Re: Cluster vs. non-cluster query planning

From: "Jim C(dot) Nasby" <jnasby(at)pervasive(dot)com>
To: Tom Lane <tgl(at)sss(dot)pgh(dot)pa(dot)us>
Cc: Nolan Cafferky <Nolan(dot)Cafferky(at)rbsinteractive(dot)com>, pgsql-performance(at)postgresql(dot)org
Subject: Re: Cluster vs. non-cluster query planning
Date: 2006-05-02 21:29:42
Message-ID: 20060502212942.GE97354@pervasive.com
Views: Raw Message | Whole Thread | Download mbox | Resend email
Thread:
Lists: pgsql-performance

On Mon, May 01, 2006 at 07:35:02PM -0400, Tom Lane wrote:
> Nolan Cafferky <Nolan(dot)Cafferky(at)rbsinteractive(dot)com> writes:
> > But, I'm guessing that random_page_cost = 1 is not a realistic value.
>
> Well, that depends.
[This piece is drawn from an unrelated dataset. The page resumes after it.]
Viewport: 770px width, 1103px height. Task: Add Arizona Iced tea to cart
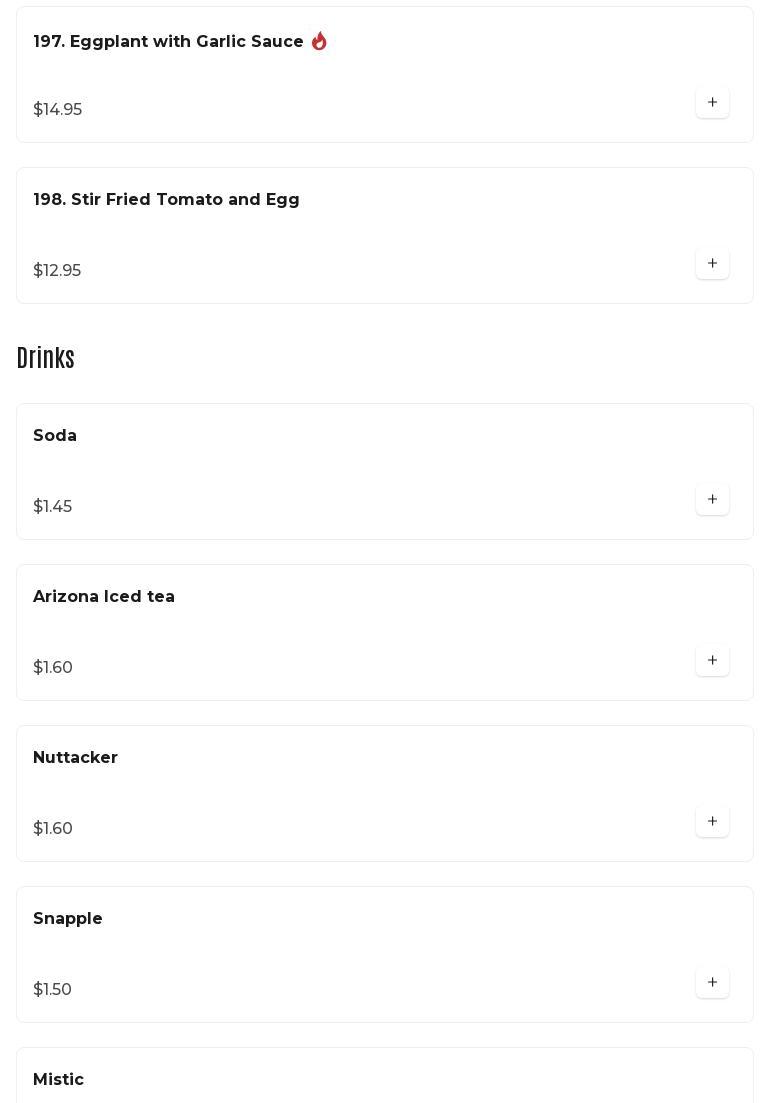coord(712,661)
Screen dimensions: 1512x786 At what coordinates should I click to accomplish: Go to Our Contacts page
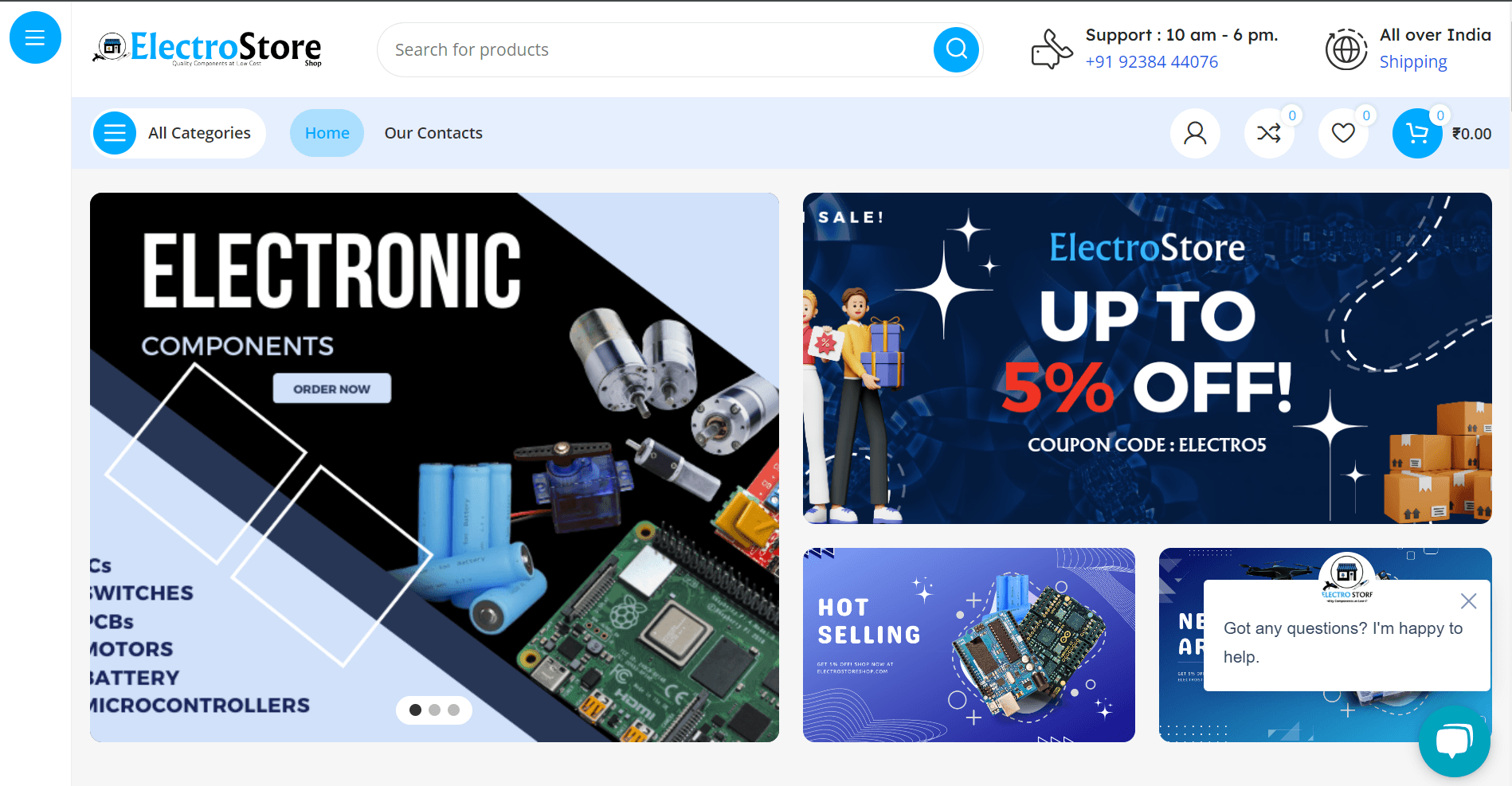pos(433,133)
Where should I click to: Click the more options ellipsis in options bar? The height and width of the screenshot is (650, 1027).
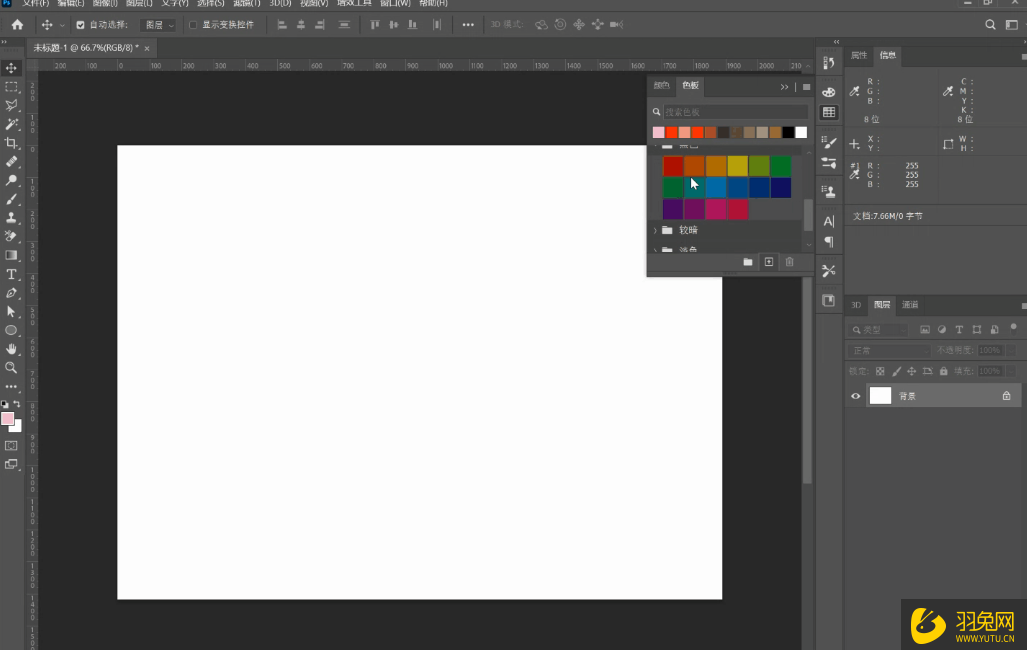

If all your data can be expected to fit in memory
> then it is a realistic value. (If not, you should be real careful not
> to make performance decisions on the basis of test cases that *do* fit
> in RAM...)
>
> In any case, if I recall your numbers correctly you shouldn't need to
> drop it nearly that far to get the thing to make the right choice.
> A lot of people run with random_page_cost set to 2 or so.

Also, the index scan cost estimator comments indicate that it does a
linear interpolation between the entimated cost for a perfectly
correlated table and a table with 0 correlation, but in fact the
interpolation is exponential, or it's linear based on the *square* of
the correlation, which just doesn't make much sense.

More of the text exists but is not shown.